The screening exercise, which was launched at the Greater Accra Regional Hospital and the 37 Military hospitals, forms part of the foundation’s efforts to screen more newborns to help identify babies with sickle cell diseases and save their lives
It is being supported by the American Society of Hematology (ASH) and seeks to get more babies screened for sickle cell diseases.
Professor Kweku Ohene-Frempong, President of SCFG, at the launch of the initiative, said newborn screening was a public health intervention aimed at the early identification of certain conditions with babies.
He said the early and timely intervention of newborn conditions could reduce associated mortality, morbidity and disabilities.
“Newborn screening for sickle cell disease ensures diagnosed persons receive appropriate healthcare, which involves counselling, education and clinical treatment.”
Prof. Ohene-Frempong said the expansion of the screening exercise in the two hospitals was expected to screen 10,000 babies annually for the next five years with the aim of improving the health outcomes for infants with the disease.

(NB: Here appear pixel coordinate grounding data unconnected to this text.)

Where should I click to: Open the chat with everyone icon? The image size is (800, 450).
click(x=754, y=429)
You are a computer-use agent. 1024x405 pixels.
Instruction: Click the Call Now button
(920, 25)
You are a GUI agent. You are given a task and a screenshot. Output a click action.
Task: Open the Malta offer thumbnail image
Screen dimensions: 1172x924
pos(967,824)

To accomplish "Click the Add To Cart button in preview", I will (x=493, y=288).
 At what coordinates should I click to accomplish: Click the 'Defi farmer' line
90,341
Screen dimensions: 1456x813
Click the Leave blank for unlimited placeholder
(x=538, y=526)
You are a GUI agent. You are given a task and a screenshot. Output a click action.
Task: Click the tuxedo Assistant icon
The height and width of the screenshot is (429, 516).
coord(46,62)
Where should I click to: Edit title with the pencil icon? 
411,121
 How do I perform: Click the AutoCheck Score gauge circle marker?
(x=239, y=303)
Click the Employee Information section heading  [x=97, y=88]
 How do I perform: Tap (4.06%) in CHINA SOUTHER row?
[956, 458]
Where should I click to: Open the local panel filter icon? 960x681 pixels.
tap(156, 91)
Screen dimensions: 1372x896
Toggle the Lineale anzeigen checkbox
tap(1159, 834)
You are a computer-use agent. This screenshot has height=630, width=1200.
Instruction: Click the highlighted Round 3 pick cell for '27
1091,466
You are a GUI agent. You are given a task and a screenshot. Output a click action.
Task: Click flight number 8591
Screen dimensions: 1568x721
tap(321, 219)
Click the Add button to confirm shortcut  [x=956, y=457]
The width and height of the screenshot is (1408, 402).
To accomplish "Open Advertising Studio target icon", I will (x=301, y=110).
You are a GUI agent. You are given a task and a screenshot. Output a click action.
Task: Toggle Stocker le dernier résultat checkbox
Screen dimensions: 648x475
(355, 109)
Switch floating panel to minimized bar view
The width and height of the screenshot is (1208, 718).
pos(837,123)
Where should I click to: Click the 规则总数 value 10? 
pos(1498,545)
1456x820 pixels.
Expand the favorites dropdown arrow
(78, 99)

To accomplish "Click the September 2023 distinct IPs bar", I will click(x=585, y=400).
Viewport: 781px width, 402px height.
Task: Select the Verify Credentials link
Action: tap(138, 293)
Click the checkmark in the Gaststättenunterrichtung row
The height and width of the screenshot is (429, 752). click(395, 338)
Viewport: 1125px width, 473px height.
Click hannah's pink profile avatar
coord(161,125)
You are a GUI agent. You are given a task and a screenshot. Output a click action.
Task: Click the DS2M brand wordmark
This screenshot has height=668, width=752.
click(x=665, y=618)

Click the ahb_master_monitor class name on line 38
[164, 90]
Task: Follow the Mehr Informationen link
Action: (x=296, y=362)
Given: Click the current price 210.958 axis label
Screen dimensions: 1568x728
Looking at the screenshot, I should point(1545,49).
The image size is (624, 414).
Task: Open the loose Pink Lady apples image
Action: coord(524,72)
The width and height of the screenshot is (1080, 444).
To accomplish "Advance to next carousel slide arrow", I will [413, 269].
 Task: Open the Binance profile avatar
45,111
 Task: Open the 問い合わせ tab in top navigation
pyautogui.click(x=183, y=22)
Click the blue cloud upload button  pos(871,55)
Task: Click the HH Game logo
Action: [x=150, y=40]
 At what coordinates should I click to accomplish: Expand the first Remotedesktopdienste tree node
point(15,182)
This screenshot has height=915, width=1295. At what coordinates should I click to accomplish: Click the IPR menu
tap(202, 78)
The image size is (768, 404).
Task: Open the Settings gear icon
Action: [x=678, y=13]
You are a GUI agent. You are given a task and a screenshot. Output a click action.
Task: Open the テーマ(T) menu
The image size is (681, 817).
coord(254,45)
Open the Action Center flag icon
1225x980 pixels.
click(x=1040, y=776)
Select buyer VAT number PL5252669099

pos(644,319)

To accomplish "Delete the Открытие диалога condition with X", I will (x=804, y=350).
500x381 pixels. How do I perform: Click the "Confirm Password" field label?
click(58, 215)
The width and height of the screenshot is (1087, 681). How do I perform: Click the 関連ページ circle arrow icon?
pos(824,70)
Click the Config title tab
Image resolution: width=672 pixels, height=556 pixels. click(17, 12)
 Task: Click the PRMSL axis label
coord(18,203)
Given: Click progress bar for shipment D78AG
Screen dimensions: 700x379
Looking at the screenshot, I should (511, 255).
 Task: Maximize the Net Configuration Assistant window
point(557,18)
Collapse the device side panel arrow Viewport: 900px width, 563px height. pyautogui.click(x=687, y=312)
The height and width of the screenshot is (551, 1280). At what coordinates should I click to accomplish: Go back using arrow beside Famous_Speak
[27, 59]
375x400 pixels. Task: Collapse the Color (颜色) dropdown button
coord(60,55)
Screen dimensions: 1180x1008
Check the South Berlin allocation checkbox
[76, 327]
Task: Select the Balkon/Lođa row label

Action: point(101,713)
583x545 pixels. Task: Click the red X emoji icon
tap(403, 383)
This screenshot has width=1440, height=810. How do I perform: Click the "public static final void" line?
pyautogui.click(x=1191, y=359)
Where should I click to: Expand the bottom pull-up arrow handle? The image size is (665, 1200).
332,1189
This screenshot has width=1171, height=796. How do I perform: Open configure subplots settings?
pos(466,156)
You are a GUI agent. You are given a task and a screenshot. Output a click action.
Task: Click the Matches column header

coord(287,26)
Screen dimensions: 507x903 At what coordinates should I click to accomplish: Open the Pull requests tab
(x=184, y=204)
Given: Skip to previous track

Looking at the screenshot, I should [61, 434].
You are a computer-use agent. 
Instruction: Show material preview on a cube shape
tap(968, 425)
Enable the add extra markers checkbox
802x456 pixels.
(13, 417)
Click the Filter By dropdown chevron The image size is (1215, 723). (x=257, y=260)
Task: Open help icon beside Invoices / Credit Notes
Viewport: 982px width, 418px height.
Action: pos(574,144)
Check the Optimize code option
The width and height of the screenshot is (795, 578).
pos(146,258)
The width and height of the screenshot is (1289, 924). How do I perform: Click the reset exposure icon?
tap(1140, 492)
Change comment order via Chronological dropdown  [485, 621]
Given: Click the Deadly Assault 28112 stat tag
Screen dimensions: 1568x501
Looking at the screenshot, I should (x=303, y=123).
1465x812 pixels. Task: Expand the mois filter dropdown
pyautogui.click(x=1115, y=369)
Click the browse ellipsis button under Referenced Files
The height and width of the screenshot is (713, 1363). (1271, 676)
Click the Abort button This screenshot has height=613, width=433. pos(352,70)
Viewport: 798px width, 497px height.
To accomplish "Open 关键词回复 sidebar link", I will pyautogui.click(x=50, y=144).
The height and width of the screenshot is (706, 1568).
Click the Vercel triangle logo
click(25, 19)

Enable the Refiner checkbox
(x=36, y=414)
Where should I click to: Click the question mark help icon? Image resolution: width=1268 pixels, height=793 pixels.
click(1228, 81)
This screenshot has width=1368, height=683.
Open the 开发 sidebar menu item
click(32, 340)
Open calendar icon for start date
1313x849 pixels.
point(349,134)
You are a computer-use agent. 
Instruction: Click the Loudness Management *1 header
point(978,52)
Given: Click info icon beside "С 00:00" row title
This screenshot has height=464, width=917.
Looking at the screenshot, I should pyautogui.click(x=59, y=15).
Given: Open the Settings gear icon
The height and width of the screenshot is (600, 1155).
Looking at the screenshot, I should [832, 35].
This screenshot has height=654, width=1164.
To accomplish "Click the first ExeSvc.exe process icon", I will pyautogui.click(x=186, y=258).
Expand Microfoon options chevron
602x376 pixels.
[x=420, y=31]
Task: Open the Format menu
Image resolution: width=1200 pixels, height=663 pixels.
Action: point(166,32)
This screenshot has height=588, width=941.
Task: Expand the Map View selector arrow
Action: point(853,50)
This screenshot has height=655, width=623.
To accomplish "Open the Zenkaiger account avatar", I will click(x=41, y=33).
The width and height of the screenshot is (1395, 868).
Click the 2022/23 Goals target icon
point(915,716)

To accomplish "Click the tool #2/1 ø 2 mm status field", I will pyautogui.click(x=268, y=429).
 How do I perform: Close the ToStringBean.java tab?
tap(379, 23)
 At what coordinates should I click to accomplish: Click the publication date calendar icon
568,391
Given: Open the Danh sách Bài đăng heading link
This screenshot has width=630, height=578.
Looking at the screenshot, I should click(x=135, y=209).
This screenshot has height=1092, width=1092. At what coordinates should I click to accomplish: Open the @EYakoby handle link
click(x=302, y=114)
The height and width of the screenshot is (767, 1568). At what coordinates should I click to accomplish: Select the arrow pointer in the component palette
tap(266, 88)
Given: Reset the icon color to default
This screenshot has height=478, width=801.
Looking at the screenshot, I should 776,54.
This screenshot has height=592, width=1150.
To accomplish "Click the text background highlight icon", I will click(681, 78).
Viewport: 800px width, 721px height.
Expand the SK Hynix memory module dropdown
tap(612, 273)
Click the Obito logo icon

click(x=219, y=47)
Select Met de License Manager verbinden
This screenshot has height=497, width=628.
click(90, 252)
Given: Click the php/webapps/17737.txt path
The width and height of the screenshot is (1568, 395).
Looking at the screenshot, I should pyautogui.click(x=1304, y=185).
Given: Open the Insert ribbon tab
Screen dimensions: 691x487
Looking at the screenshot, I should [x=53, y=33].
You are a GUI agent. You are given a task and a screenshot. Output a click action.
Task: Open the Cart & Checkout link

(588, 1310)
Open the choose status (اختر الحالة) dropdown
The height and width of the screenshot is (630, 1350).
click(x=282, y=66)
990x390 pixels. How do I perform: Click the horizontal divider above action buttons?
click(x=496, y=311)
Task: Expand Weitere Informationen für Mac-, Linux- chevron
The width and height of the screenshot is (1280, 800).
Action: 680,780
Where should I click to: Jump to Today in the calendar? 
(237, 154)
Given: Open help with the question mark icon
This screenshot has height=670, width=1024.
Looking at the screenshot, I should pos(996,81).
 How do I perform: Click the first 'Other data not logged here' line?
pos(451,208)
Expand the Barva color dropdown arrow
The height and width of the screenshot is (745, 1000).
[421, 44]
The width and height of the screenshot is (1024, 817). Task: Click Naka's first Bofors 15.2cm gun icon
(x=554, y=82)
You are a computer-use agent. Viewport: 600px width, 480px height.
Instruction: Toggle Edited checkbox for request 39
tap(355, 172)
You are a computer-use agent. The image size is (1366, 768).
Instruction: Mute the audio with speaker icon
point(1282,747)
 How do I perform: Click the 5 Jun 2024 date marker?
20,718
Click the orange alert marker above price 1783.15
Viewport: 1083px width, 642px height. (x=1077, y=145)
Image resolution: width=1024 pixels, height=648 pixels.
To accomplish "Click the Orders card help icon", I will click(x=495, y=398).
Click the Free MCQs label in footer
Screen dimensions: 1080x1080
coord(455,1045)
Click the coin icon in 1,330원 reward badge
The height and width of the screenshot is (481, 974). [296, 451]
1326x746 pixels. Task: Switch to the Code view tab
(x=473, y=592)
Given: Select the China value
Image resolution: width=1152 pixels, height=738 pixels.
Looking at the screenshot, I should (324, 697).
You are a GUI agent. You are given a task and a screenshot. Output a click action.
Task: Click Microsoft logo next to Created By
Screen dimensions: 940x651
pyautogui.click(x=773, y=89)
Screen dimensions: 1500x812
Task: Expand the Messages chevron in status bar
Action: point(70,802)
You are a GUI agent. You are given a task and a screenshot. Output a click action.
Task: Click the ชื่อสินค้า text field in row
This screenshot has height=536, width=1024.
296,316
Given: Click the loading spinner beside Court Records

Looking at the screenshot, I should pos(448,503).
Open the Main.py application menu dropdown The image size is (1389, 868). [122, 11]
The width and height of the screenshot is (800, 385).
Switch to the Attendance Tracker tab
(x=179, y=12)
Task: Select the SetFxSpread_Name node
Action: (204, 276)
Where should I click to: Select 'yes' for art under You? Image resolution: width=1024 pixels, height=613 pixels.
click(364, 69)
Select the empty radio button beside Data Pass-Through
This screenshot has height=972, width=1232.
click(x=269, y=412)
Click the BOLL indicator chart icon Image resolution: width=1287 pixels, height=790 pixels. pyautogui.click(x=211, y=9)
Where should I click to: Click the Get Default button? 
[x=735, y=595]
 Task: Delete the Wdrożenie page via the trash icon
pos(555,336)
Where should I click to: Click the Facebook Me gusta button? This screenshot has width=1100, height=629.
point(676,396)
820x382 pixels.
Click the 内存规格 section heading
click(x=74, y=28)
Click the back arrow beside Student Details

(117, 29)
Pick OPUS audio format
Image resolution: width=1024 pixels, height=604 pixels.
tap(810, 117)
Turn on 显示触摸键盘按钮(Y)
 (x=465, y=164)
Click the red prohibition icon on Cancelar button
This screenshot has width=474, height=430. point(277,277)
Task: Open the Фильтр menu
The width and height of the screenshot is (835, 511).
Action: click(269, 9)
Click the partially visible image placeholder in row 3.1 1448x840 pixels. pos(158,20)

Sickle cell is a group of disorders that cause red blood cells to become misshapen and break down.
With sickle cell disease, an inherited group of disorders, red blood cells, contort into a sickle shape with the cells dying early leaving a shortage of healthy red blood cells and can block blood flow causing pain.
Symptoms of sickle cell disease include infections, pain and fatigue, which can be treated with medications, blood transfusions and rarely a bone-marrow transplant.